Price, McMorris Rodgers lead bipartisan legislation to prevent reimbursement rate cuts for durable medical equipment

U.S. Reps. Tom Price (R-GA) and Cathy McMorris Rodgers (R-WA) led a bipartisan coalition on Thursday that introduced legislation to protect patient access to durable medical equipment (DME).

The Patient Access to Durable Medical Equipment (PADME) Act, H.R. 5210, was introduced to prevent cuts to Medicare DME reimbursement rates that are slated to take effect in July. The cuts could limit the availability of DME for Medicare beneficiaries across the country.

“Georgia’s seniors ought to have access to quality health care,” Price, a medical doctor and the chairman of the House Budget Committee, said. “Every single day, many rely on durable medical equipment such as wheel chairs, oxygen tanks, and canes to maintain their health and wellbeing. This bipartisan effort seeks to allow providers of this equipment the ability to continue to supply lifesaving medical supplies to patients regardless of where they live.”

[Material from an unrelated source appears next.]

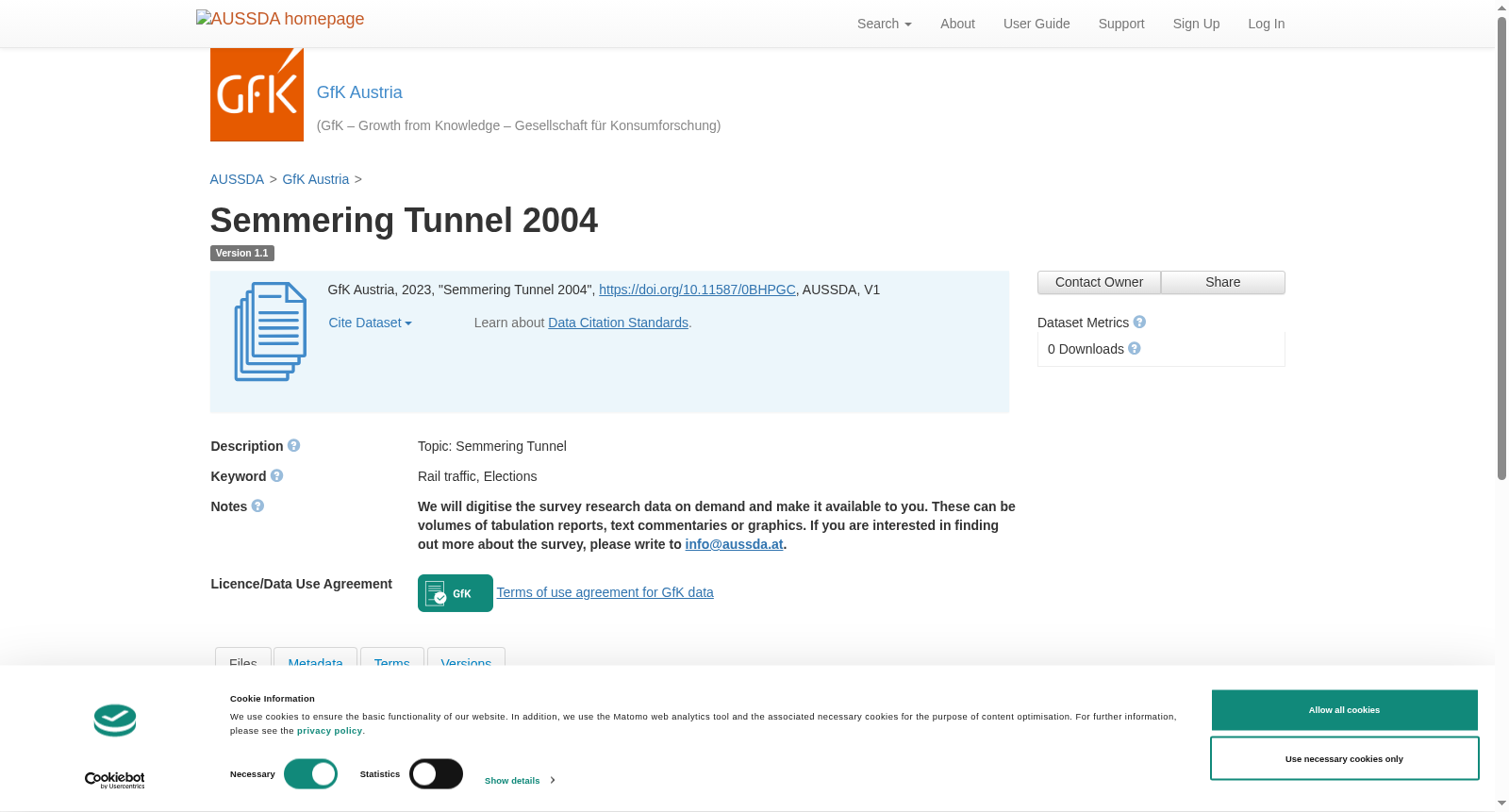Click the help icon next to Description
Viewport: 1509px width, 812px height.
tap(293, 445)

The Competitive Bidding Program (CBP) was established under the Medicare Modernization Act of 2003 to use competitive bidding to reduce Medicare and beneficiary costs for DME. CBP, however, has not held bidders accountable or ensured that bidders are qualified to provide DME.

“Seniors of all backgrounds rely on durable medical equipment to go about their daily lives – whether it’s to simply walk around without falling or to breathe normally when their lungs can no longer do it on their own,” McMorris Rodgers said. “But this equipment cannot save lives if it isn’t made available to those who need it most, especially in rural areas where barriers to access care may already exist. I am grateful for Chairman Tom Price (R-GA) as well as Reps. Peter Welch (D-VT) and Dave Loebsack (D-IA) for their collaboration in introducing this important legislation, and working to ensure that seniors in Eastern Washington and across the country have access to quality medical equipment.”

The PADME Act would extend current reimbursement rates for DME to give Congress additional time to monitor its effects, especially in rural areas.